== Short problem ==
Duplicate the listing below verbatim, character for character, but omit the picture lines.

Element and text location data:
^^^^^^^^^^^^^^^^

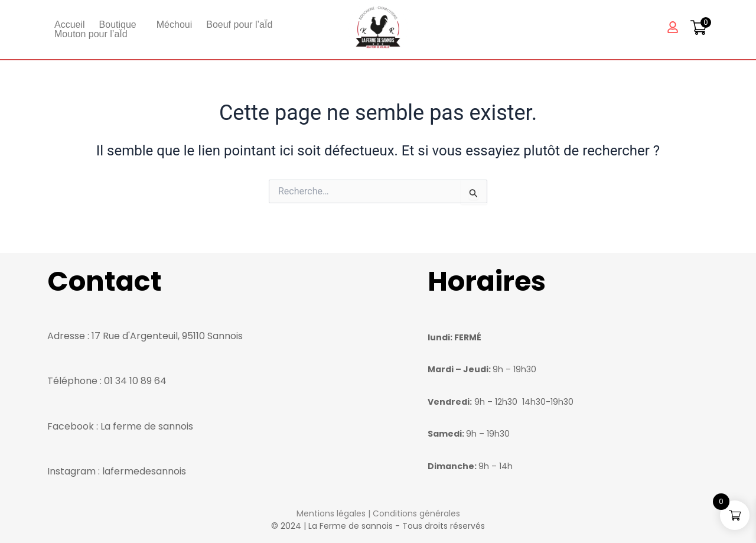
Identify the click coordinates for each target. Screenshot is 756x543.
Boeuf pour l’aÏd (239, 25)
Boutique (118, 25)
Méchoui (174, 25)
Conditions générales (416, 513)
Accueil (70, 25)
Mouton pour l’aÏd (91, 34)
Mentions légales (331, 513)
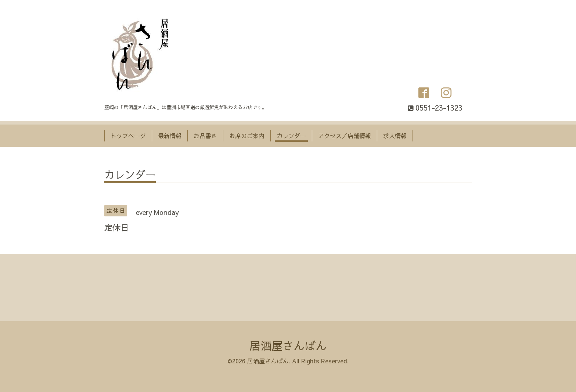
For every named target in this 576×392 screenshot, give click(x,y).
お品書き (205, 136)
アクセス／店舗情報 (345, 136)
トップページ (128, 136)
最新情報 (170, 136)
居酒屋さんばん (288, 345)
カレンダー (291, 136)
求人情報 (395, 136)
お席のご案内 (247, 136)
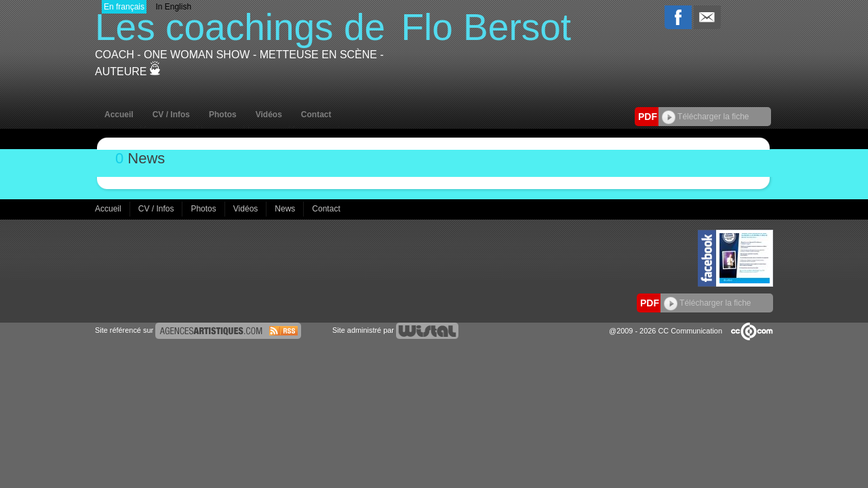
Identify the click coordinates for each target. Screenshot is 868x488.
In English (173, 7)
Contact (316, 115)
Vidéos (269, 115)
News (285, 209)
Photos (222, 115)
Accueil (119, 115)
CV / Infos (171, 115)
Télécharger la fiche (705, 117)
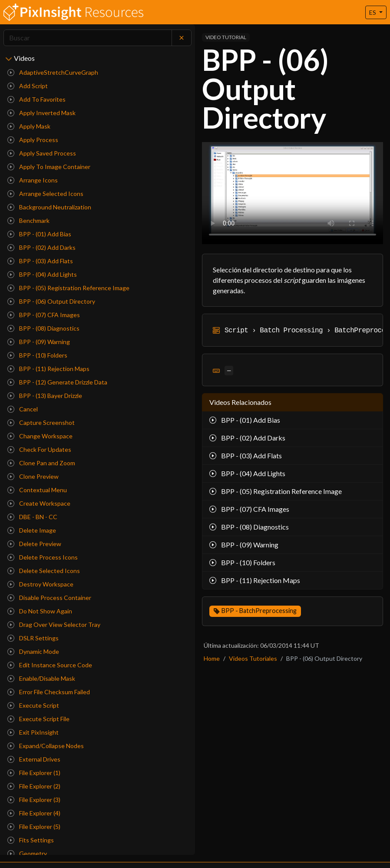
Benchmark (28, 220)
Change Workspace (40, 436)
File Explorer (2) (34, 786)
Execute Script (33, 705)
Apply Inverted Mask (41, 113)
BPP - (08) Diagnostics (43, 328)
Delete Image (32, 530)
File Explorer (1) (34, 772)
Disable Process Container (49, 597)
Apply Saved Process (42, 153)
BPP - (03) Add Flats (40, 261)
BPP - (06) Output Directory (51, 301)
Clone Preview (33, 476)
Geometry (27, 853)
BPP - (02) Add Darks (41, 247)
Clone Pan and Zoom (41, 463)
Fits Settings (30, 840)
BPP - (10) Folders (37, 355)
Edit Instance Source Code (50, 665)
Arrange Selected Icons (45, 193)
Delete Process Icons (43, 557)
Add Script (27, 86)
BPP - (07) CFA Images (43, 315)
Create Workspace (39, 503)
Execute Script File (38, 719)
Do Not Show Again (40, 611)
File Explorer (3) (34, 799)
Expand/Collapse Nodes (46, 745)
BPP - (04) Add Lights (42, 274)
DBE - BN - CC (32, 517)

^^^^^^^^^^^^^^^^

== Solution below ==
Identify the click coordinates for each target. Screenshot is 756x543.
Boeuf pour l’aÏd (239, 25)
Boutique (118, 25)
Méchoui (174, 25)
Conditions générales (416, 513)
Accueil (70, 25)
Mouton pour l’aÏd (91, 34)
Mentions légales (331, 513)
For every named target in this 576×392 screenshot, give click(x,y).
お品書き (205, 136)
アクセス／店舗情報 (345, 136)
トップページ (128, 136)
最新情報 (170, 136)
居酒屋さんばん (288, 345)
カレンダー (291, 136)
求人情報 (395, 136)
お席のご案内 (247, 136)
Identify the click coordinates for each target. Screenshot is 868x488.
In English (173, 7)
Contact (316, 115)
Vidéos (269, 115)
News (285, 209)
Photos (222, 115)
Accueil (119, 115)
CV / Infos (171, 115)
Télécharger la fiche (705, 117)
Benchmark (28, 220)
Change Workspace (40, 436)
File Explorer (2) (34, 786)
Execute Script (33, 705)
Apply Inverted Mask (41, 113)
BPP - (08) Diagnostics (43, 328)
Delete Image (32, 530)
File Explorer (1) (34, 772)
Disable Process Container (49, 597)
Apply Saved Process (42, 153)
BPP - (03) Add Flats (40, 261)
BPP - (06) Output Directory (51, 301)
Clone Preview (33, 476)
Geometry (27, 853)
BPP - (02) Add Darks (41, 247)
Clone Pan and Zoom (41, 463)
Fits Settings (30, 840)
BPP - (10) Folders (37, 355)
Edit Instance Source Code (50, 665)
Arrange Selected Icons (45, 193)
Delete Process Icons (43, 557)
Add Script (27, 86)
BPP - (07) CFA Images (43, 315)
Create Workspace (39, 503)
Execute Script File (38, 719)
Do Not Show Again (40, 611)
File Explorer (3) (34, 799)
Expand/Collapse Nodes (46, 745)
BPP - (04) Add Lights (42, 274)
DBE - BN - CC (32, 517)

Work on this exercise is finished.